Innowen moved on, climbing to the next and highest apartment. Again, he paused. The light beneath the door was even thinner, and it wavered, perhaps shed by only a single candle. Unmistakable, though, were the soft squeals and throaty moaning he heard as he set his ear to the wooden door. A small grin creased his lips, and he resisted the mischievous urge to pound raucously on the door like an enraged father or brother. For all he knew, it was a married couple within.

He climbed the staircase to the roof and let go a long sigh. The stars spread across the sky now, a glorious panorama, and the tightness in his chest eased. The breeze swirled around him, fluttering his hood and the ends of his cloak. He pushed the hood back briefly and let the playful wind cool his face and dry the thin beads of sweat that dotted his cheeks and brow.

In the south, he could see the outline of Parendur's palace. Its windows burned with the light of mirrored lamps, and pitch-soaked torches burned on its parapets and in its courtyards.

The moon had not yet come up. It would be risky to make his way over the city's rooftops, but this way he would make faster progress. He pulled his hood up again and crept to the edge.

It was little more than a wide step across an alley to the next rooftop. He was careful to land as lightly as he could because the apartments in this part of the city were old and poorly constructed. A careless step and he might plunge through someone's ceiling. Even if the roof was safe and solid, he didn't want his footfalls to disturb the tenants below.
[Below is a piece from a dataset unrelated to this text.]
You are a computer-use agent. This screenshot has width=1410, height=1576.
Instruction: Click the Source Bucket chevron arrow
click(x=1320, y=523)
Nevertheless, he moved with greater speed and surety, gaining confidence in his own stealth, until it became like a dance to him, each step with its own timing, each movement with its own peculiar rhythm. His senses seemed to sharpen, as they did when he danced. He could see any obstacles long before they tripped him up.
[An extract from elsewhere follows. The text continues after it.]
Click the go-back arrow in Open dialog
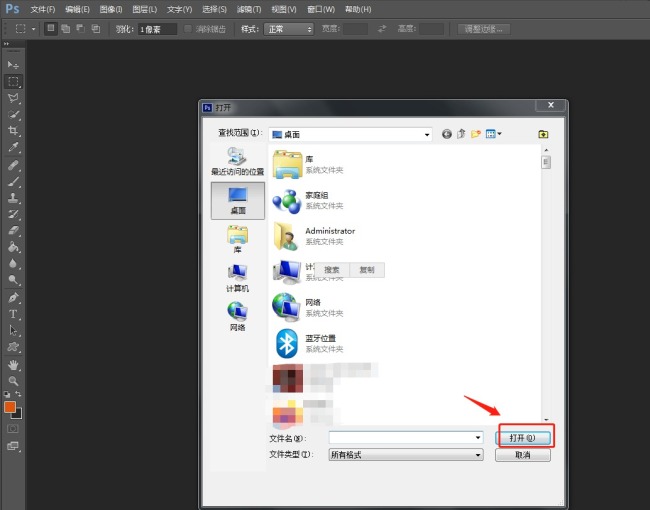Viewport: 650px width, 510px height. click(x=446, y=133)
He flew from rooftop to rooftop across alleys and narrow roads like a dark bird.

Voices from the street below brought him to an abrupt halt. He crouched against a low parapet, rose slowly with his hood clutched close to his face, and peered over the side into the street.

Three men leaned casually against the wall immediately below him, bathed in the light of an oil lamp that hung suspended on leather straps from a tavern sign. The door on their right opened, and another man stepped out, gave the three only a cursory nod as he set a crested helmet on his head, and walked away with a barely perceptible weave. The three watched him go, then resumed their conversation.
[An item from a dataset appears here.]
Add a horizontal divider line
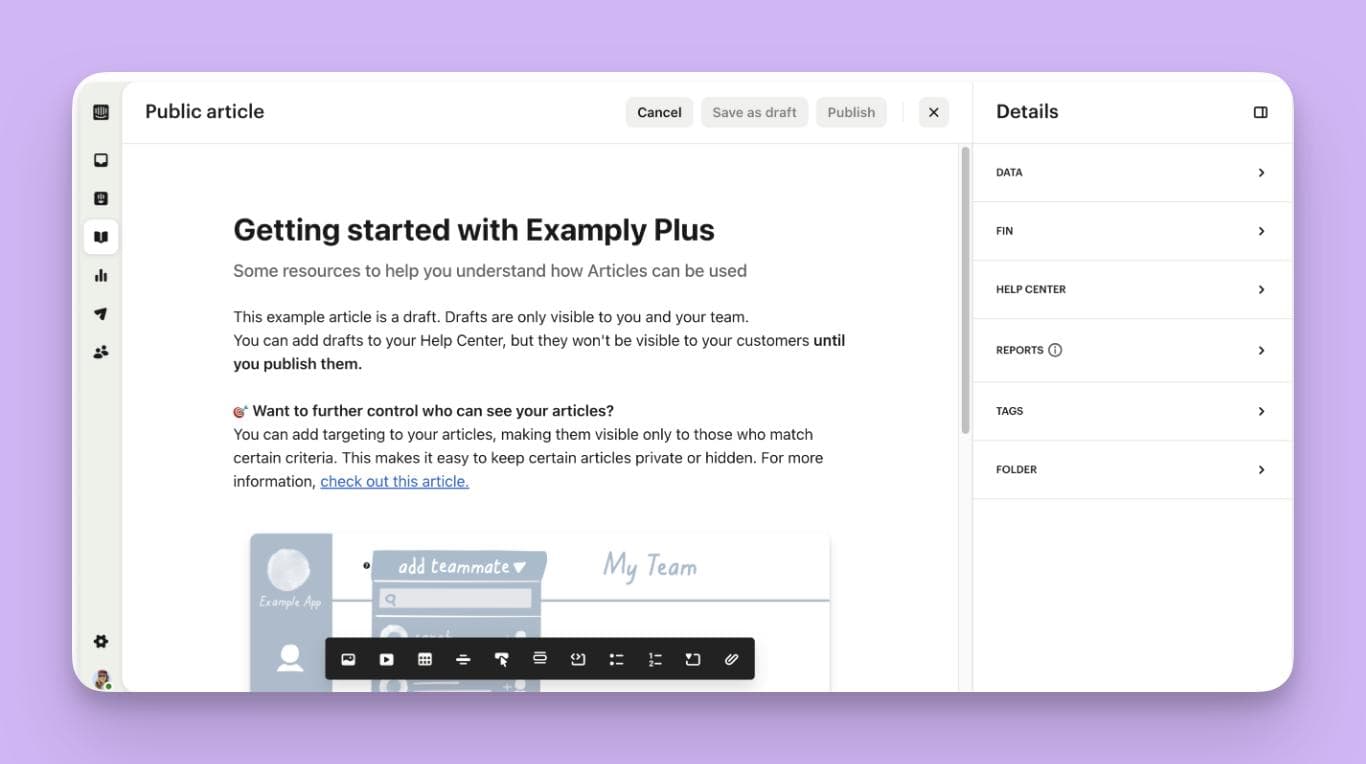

Soldiers, Innowen realized. He backed a few paces, then ran, set his foot atop the parapet and leaped into space. For just an instant, he thought he'd misjudged as he hung in the blackness, but then his feet touched the next rooftop. He rolled to soften his landing and rose immediately. Though half tangled in his cloak, he hadn't made a sound.

He crept back to the edge and peered downward again. From his new vantage, he could see the soldiers' faces. Though shadows cast by the overhead lamp obscured the details of their features, he thought they were Isporan. However, the fact that they wore weapons confirmed that they were soldiers, rebels, probably, who for reasons of their own had joined the Witch's ranks.

He turned to face Parendur's palace again, and wondered. Did she feel him coming?

Gradually, as he neared the palace, it became more difficult to travel the rooftops. The streets widened, making the jumps more dangerous, and the parapets that surrounded certain roofs rose higher as he moved into wealthier neighborhoods, where rich men sought to prevent just such intrusions into their dwellings. Finally, Innowen took once more to the streets.

There, he advanced with even greater caution. Many houses hung lamps on wooden pegs outside their doors, and the windows to some shops and inns were unshuttered to encourage late-night customers, most of whom were soldiers. The lamps cast plenty of shadows, though, and he wrapped himself in them.